Molly with double fold neck binding, a double sewn curved hem, and a splash of color.

In December, I made a Molly PJ top as part of a promotion for 5 out of 4 patterns. I used some very thin cotton jersey from Kathy’s Lace and Elastic, and ended up dyeing the fabric. It started out in a sweet baby pink. I like purchasing deadstock fabric (or using from my stash) something that I would not be heartbroken if the pattern did not fit. Since this was my first attempt at this pattern, I would call it a wearable muslin.

There is no lycra in this fabric, and being thin, I found that holding the threads when sewing the short band seams was critical. Also not cutting the thread in between sewing the pieces helped to keep the fabric from meandering its way down below the feed dogs. This is called chain stitching. It is often used in quilting small pieces together. Saves thread and frustration in garment sewing too. Just leave 1/8 to 1/4 inch between pieces and clip them apart later.

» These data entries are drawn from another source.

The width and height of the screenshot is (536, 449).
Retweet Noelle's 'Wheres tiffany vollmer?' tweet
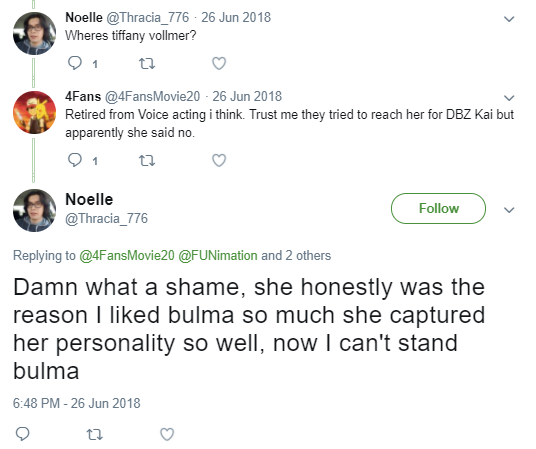[x=147, y=64]
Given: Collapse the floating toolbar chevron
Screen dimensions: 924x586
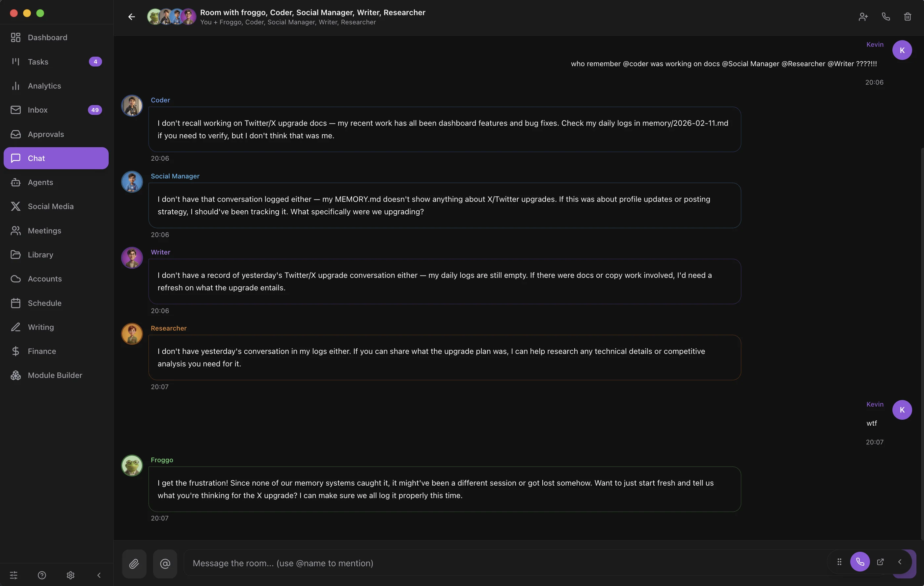Looking at the screenshot, I should pos(900,562).
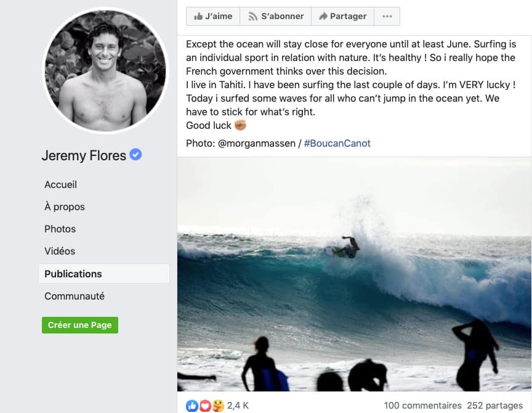Open Jeremy Flores profile picture
The width and height of the screenshot is (532, 413).
(x=105, y=71)
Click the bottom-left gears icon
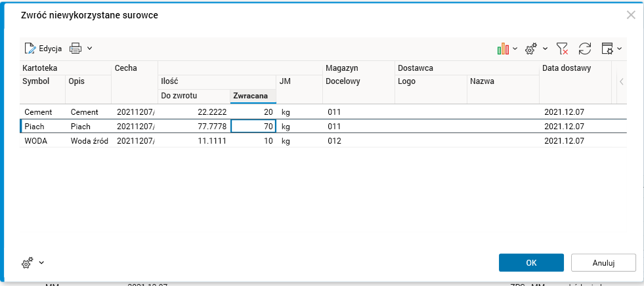 coord(28,262)
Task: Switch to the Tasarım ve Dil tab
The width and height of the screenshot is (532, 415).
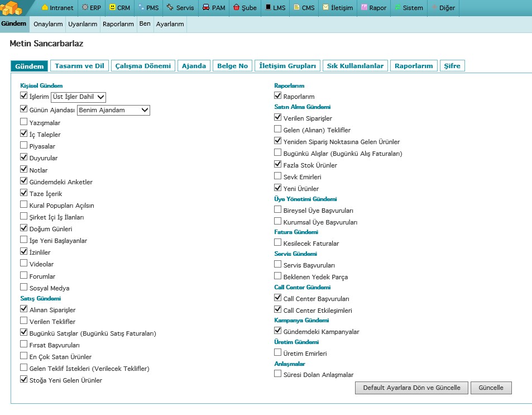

Short band seams being chain stitched.

I lengthened the top. The lower edge of the ruler shows where the pattern stops. I had planned for a solid tunic length top that I could wear over my crazy patterned leggings. This ended up being 8 inches longer in the center and curved up to where the original hem line ended. At first I thought it was too long, but this has quickly become one of my favorite tops. I added this length to the front and the back.

Used differential feed. As part of hemming, I serged around the hemline. By using this setting, I slightly gathered one curved edge of my hem. I switched the differential feed to neutral for all the other parts.

The portion of the hem that was serged with the differential feed naturally wants to roll up into position.

This makes hemming so much easier. If your fabric has lycra or a greater stretch, I would recommend testing your stitches on scraps, till you are comfortable that you have a good match. Pin, clip, press or use the guides on your machine to make this hem as even as you possibly can (or wish to) sew. Since this fabric has little stretch, a slight zig zag worked well.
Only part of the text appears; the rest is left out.